Not convincing enough? Does it seem like these five words are very common, even if they only appear once in either book? OK. That’s fair.

We now encounter the words “whose name was” in both passages. Three word-string matches are plentiful in the books. In fact, these three words appear 31 times in the Old Testament, 7 times in the New Testament, 4 times in the Apocrypha, and 24 times in the Book of Mormon. It seems that there is nothing dynamic about this. However, the fact that exact 5-string and 3-string matches happen in a single verse in both books IS very rare.

Still not convinced?

I would submit that these 5 and 3 word-strings are each divided by only TWO words in each verse (“among them” and “of Benjamin”). There can be little doubt that the same mind that developed Mosiah 19:4 also had 1 Samuel 9:1 memorized. Access is also quickly granted in the fact that these are the first few words of this entire chapter of 1 Samuel.

To seal-the-deal however, we move to a NON-exact word-string match at the end of each of the verses.

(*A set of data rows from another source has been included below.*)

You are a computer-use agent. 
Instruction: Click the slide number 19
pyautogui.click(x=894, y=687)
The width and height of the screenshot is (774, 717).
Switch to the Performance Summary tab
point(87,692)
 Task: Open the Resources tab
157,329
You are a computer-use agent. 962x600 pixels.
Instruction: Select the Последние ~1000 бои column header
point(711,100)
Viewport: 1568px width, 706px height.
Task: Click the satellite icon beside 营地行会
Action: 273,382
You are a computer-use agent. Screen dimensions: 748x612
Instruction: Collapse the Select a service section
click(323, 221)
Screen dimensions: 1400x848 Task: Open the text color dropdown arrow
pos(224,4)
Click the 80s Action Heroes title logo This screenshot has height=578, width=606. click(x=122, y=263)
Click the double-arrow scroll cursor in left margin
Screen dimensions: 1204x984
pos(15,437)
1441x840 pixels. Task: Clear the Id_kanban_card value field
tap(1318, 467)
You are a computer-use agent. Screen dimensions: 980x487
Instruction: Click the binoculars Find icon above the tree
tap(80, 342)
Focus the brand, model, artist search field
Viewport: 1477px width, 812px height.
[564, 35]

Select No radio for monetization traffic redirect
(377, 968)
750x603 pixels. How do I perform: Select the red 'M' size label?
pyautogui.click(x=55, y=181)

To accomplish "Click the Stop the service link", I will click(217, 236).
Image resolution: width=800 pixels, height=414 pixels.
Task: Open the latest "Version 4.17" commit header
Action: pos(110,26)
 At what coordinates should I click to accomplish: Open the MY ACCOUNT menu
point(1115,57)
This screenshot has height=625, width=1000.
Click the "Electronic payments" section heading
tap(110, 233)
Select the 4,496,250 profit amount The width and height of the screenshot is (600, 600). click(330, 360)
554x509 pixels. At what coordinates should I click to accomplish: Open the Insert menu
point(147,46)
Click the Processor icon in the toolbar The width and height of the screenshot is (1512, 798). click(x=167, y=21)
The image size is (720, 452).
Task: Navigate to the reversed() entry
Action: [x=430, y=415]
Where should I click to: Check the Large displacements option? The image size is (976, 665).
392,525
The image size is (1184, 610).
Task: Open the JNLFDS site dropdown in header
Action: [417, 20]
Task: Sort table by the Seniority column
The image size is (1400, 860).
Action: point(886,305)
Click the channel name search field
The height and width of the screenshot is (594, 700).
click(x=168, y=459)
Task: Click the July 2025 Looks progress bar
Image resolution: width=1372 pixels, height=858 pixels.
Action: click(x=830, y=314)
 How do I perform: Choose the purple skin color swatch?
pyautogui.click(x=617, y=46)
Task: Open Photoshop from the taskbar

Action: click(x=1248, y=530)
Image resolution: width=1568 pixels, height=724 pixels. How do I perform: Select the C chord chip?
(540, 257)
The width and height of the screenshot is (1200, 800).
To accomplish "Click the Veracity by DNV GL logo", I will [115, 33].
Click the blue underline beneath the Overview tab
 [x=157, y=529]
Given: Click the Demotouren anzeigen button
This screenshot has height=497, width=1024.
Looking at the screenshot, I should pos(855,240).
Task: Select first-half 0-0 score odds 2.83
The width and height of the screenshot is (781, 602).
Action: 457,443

I don’t believe that any description is required for “a strong man” and “a mighty man of power.” Couple this with “Now there was a man” and “whose name was” (the rare 5 and 3 string matches divided by only two other words) and you have ample evidence for a case.

Want examples to compare from the Apocrypha? 2 Esdras 3:13 states:

“Now when they lived so wickedly before thee, thou didst choose thee a MAN FROM AMONG THEM, WHOSE NAME WAS Abraham.”

1 Maccabees 7:35:

“AND SWARE IN HIS WRATH, saying, Unless Judas and his host be now delivered into my hands, if ever I come again in safety, I will burn up this house: and with that he went out in a great rage.”

Want an example from the New Testament?

Matthew 26:51:

“And, behold, one of them which were with Jesus stretched out his hand, and DREW HIS SWORD, AND struck a servant of the high priest’s, and smote off his ear.”

This passage from Matthew is the only time “drew his sword, and” is found in the Bible, but is found three times in the Book of Mormon.

Admittedly, the mind that was able to memorize and process this volume of Biblical scripture was brilliant. The ability to disseminate the data while creating an alternate storyline/scene is also impressive, even though the original Book of Mormon text was plagued with inaccuracies and showed a lack of skilled prose. The abilities of a savant do not equal divine intervention, merely a talent to utilize the brain in ways most of us cannot.